=== PASSAGE SHOWN ===
****
Effect of Iloprost on Pulmonary Oxygenation in Patients With Low Diffusing Capacity During One-lung Ventilation

June 19, 2018 updated by: Yonsei University
One lung ventilation (OLV) is essential during thoracic surgery. During OLV, intrapulmonary shunt can be increased resulting hypoxemia. Although OLV technique had been advanced so far, hypoxemia during OLV reaches about 10% in spite of inspired oxygen fraction 100%. Iloprost is a prostaglandin analogue used for pulmonary hypertension, which can decrease pulmonary artery resistance by selectively dilating pulmonary artery. In this prospective, randomized, double blind study, investigators are planning to investigate the effects of iloprost on respiratory physiology (intrapulmonary shunt, deadspace, oxygenation, etc).

Study Overview

Status

Completed

Conditions

Intervention / Treatment

Study Type

Interventional

Enrollment (Actual)

40

Phase

  • Not Applicable

Contacts and Locations

This section provides the contact details for those conducting the study, and information on where this study is being conducted.

Study Locations

  • Korea, Republic of
      • Seoul, Korea, Republic of, 03722
        • Department of Anaesthesiology and Pain Medicine, Anaesthesia and Pain Research Institute, Yonsei University College of Medicine

Participation Criteria

Researchers look for people who fit a certain description, called eligibility criteria. Some examples of these criteria are a person's general health condition or prior treatments.
****
=== Dataset entries ===
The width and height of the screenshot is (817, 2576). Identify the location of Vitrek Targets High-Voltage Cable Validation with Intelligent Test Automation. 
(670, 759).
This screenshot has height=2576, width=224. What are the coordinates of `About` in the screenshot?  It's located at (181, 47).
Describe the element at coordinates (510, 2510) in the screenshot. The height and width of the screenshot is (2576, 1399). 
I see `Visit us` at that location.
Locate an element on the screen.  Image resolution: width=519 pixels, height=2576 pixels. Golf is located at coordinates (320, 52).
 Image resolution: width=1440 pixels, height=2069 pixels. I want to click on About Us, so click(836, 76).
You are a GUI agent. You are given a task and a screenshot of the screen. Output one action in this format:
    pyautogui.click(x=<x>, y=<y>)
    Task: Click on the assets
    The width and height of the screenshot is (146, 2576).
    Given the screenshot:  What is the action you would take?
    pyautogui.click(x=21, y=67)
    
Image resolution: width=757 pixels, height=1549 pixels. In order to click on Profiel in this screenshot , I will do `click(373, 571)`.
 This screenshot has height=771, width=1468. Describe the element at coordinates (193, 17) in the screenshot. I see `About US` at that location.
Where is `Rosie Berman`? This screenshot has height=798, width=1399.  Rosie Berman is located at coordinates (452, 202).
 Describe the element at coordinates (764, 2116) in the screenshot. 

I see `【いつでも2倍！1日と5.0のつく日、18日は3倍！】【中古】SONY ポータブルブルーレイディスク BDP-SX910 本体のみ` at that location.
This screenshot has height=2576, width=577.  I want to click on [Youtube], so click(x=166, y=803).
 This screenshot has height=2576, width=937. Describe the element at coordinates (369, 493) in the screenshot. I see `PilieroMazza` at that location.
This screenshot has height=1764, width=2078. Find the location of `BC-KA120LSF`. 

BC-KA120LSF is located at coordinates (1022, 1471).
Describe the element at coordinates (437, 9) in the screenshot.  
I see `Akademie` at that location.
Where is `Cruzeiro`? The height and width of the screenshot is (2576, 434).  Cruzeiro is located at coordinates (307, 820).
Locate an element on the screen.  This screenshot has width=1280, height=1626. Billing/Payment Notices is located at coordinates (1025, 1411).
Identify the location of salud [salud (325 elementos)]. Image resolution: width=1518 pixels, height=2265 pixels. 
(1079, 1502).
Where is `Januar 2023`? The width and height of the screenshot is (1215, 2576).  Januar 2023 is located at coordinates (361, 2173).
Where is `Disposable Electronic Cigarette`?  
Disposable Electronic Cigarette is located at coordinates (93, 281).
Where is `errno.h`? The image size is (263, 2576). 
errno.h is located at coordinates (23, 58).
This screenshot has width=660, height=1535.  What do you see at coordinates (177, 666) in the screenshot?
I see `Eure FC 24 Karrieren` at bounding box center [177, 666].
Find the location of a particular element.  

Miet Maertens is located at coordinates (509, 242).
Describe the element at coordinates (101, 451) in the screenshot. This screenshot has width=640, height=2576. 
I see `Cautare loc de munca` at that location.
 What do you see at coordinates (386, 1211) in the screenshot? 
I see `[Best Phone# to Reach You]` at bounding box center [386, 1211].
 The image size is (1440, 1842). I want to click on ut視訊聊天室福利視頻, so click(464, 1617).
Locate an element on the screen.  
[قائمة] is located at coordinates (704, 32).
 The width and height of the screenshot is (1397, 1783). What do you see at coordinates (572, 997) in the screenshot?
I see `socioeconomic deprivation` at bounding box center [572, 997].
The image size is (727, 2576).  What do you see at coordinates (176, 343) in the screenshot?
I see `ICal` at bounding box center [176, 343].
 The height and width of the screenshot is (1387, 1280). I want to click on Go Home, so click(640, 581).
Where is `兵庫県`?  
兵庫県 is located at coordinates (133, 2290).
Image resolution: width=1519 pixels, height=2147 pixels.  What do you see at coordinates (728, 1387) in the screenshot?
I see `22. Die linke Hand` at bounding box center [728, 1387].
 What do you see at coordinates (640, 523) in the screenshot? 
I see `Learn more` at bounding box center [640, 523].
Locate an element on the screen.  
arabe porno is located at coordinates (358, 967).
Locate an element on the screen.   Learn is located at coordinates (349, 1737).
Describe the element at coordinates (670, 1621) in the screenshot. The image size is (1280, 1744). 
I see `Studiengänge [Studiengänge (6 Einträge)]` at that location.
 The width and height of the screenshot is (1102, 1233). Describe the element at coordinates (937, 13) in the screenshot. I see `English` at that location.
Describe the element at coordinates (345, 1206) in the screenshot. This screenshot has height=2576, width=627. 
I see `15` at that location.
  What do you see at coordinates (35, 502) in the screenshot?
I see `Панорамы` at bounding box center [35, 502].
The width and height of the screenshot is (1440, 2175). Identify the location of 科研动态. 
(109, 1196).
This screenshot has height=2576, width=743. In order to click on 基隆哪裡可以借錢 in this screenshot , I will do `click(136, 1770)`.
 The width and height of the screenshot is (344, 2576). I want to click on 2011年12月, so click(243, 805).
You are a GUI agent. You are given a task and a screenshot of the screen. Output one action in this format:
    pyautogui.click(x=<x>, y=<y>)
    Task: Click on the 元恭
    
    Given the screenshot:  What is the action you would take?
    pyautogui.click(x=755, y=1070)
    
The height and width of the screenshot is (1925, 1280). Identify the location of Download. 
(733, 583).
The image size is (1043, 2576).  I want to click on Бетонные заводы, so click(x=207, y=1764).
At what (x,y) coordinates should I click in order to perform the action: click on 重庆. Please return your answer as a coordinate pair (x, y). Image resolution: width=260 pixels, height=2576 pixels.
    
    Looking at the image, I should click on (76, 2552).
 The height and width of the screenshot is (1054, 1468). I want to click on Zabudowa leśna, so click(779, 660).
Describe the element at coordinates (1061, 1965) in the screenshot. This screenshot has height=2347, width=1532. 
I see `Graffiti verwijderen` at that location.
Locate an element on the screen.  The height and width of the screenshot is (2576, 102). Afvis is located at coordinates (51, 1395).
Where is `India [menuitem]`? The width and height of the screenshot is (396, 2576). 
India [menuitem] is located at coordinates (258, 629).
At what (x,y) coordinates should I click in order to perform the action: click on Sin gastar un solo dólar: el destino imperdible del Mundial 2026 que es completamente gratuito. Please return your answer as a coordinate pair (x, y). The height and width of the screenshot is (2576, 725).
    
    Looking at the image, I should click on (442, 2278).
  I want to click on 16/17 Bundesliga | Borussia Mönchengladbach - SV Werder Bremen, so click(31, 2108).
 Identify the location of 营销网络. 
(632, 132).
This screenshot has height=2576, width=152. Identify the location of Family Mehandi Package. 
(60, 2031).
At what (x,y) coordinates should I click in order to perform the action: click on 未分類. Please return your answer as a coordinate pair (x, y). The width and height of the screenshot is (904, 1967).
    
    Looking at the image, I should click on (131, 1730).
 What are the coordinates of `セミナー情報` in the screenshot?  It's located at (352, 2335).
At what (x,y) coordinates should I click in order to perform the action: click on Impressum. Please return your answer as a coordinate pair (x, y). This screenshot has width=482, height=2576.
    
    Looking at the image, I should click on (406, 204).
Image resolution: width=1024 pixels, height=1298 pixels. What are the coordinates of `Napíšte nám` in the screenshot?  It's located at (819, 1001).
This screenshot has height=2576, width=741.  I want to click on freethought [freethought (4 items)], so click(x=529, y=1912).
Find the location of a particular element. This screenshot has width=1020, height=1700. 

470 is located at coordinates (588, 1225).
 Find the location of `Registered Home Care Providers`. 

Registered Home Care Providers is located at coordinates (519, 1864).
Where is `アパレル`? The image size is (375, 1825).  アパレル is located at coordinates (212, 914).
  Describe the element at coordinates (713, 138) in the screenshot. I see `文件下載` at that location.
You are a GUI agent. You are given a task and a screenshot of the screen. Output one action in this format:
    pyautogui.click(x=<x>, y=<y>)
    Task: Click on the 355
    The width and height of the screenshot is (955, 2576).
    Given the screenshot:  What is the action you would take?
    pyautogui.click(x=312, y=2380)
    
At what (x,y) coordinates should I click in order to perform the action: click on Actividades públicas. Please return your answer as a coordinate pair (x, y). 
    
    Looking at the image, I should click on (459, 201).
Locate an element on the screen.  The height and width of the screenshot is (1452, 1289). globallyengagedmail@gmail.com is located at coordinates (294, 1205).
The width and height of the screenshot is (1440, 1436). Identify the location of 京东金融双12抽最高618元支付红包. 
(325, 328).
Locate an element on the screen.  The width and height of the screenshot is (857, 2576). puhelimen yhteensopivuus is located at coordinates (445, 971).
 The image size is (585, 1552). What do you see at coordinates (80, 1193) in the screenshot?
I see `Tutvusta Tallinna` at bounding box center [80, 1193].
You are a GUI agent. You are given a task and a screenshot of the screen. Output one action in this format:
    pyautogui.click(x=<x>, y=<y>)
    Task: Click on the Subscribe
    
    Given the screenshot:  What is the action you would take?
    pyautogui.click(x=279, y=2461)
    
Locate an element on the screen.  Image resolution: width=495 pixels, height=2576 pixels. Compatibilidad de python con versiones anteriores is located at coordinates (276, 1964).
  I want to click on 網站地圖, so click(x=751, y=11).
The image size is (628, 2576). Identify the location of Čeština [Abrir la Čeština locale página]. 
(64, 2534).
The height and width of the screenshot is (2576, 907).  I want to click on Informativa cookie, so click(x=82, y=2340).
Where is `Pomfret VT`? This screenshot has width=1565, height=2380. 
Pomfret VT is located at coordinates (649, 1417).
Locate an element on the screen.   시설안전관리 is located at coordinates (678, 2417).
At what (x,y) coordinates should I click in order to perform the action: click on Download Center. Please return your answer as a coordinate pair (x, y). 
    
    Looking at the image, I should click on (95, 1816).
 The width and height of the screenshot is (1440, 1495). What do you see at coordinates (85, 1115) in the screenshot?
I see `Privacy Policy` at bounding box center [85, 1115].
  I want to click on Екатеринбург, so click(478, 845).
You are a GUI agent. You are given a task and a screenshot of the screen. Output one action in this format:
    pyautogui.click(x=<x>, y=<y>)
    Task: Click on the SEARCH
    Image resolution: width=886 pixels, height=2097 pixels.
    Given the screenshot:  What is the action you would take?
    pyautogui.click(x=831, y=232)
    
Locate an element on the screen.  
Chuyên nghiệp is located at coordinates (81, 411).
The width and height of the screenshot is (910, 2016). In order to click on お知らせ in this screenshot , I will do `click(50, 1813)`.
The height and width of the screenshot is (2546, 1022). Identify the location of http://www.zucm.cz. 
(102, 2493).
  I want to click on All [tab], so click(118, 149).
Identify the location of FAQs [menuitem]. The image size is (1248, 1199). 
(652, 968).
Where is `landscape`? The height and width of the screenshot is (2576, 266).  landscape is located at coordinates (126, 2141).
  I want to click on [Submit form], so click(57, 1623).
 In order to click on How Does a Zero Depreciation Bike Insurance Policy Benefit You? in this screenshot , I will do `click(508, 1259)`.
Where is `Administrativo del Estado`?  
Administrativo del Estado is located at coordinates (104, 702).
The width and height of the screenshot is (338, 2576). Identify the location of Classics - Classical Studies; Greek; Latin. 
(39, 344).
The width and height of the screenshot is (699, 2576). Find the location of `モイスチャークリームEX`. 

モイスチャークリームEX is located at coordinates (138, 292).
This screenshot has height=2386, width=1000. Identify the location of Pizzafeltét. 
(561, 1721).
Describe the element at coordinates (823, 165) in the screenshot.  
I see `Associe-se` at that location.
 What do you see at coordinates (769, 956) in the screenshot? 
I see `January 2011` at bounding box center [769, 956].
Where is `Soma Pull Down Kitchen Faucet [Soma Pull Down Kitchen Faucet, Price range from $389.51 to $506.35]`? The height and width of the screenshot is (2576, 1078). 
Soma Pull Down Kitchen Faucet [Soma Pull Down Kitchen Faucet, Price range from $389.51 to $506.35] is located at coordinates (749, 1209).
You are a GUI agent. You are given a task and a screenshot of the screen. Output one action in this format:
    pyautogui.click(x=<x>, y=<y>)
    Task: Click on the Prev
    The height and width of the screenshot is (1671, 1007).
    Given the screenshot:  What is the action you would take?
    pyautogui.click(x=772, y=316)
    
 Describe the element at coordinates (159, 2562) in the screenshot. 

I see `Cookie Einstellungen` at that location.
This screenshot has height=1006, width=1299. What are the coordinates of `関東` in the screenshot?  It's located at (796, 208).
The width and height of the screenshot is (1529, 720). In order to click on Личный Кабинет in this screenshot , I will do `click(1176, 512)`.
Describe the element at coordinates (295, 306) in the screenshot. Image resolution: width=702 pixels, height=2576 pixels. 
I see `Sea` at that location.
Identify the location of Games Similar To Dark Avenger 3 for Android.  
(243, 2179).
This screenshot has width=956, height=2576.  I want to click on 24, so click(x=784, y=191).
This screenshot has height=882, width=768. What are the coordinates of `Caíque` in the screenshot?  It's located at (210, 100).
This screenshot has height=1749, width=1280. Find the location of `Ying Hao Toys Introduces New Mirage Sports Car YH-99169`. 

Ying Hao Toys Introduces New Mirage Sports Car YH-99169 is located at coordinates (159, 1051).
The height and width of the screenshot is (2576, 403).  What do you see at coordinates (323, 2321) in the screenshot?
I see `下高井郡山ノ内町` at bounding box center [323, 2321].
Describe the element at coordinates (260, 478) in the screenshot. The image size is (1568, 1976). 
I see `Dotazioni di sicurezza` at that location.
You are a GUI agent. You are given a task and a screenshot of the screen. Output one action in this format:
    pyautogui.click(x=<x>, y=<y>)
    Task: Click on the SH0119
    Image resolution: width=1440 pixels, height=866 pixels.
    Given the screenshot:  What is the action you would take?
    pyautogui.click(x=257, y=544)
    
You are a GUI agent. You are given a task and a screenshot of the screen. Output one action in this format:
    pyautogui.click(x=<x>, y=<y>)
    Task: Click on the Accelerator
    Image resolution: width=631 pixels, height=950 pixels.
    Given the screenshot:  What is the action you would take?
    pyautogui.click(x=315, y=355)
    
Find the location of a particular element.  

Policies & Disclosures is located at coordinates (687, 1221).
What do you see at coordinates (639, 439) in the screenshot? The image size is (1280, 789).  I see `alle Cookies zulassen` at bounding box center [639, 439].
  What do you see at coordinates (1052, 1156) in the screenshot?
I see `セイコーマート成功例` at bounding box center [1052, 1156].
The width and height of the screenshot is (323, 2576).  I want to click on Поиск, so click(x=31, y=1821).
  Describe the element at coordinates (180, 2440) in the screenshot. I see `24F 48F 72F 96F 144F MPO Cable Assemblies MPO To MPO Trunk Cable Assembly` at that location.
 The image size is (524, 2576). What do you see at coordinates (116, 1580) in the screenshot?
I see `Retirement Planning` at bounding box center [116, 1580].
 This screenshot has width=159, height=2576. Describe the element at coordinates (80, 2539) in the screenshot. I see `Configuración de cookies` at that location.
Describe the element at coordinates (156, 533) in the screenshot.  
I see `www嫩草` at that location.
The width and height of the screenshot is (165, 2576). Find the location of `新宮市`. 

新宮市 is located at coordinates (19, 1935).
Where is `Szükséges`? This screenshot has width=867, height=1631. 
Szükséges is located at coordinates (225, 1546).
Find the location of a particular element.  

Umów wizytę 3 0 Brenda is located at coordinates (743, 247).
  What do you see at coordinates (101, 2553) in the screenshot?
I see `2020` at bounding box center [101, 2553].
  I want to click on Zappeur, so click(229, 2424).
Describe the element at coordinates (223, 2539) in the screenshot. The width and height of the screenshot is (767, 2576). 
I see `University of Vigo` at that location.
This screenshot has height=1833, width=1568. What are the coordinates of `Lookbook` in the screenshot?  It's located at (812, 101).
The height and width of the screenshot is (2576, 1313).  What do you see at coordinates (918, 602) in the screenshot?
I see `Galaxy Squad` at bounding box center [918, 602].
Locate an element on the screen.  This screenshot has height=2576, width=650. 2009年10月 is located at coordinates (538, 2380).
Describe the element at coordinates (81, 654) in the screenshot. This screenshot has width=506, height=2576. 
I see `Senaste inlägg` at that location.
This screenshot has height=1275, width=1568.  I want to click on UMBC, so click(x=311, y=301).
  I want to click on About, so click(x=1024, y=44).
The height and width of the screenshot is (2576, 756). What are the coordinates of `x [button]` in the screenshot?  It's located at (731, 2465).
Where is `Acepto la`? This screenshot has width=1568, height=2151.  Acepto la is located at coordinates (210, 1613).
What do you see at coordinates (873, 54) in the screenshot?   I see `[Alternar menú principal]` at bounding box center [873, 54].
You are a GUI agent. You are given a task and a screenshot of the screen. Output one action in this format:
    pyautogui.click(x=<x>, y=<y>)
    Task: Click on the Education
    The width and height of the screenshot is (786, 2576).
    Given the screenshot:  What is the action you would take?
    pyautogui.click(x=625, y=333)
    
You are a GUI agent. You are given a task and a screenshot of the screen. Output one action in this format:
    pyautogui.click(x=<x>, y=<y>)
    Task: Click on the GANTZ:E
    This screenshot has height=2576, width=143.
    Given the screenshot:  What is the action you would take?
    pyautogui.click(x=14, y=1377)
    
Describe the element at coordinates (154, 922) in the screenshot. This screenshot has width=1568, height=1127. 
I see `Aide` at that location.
****
=== WORK TO BE COMPLETED ===
Extend the registry page on the iloprost one-lung ventilation study, starting after its last sentence.

=== ANSWER ===
Eligibility Criteria

Ages Eligible for Study

40 years to 80 years (Adult, Older Adult)

Accepts Healthy Volunteers

No

Genders Eligible for Study

All

Description

Inclusion Criteria:

  • scheduled for Video-assisted thoracoscopic surgery (VATS) lobectomy
  • 40 < age < 80
  • American Society of Anaesthesiologists (ASA) physical status classification I~III
  • diffusing capacity (DLCO) <75% at pre op. pulmonary function test

Exclusion Criteria:

  • American Society of Anaesthesiologists (ASA) physical status classification IV
  • New York Heart Association (NYHA) class III~IV
  • Severe obstructive lung disease and/or restrictive lung disease patients
  • patients with end-organ diseases (i.e. heart failure, respiratory failure, hepatic failure, renal failure)
  • arrhythmia
  • pregnant women
  • disease that can influence the DLCO result (anemia, pulmonary vascular disease)

Study Plan

This section provides details of the study plan, including how the study is designed and what the study is measuring.

How is the study designed?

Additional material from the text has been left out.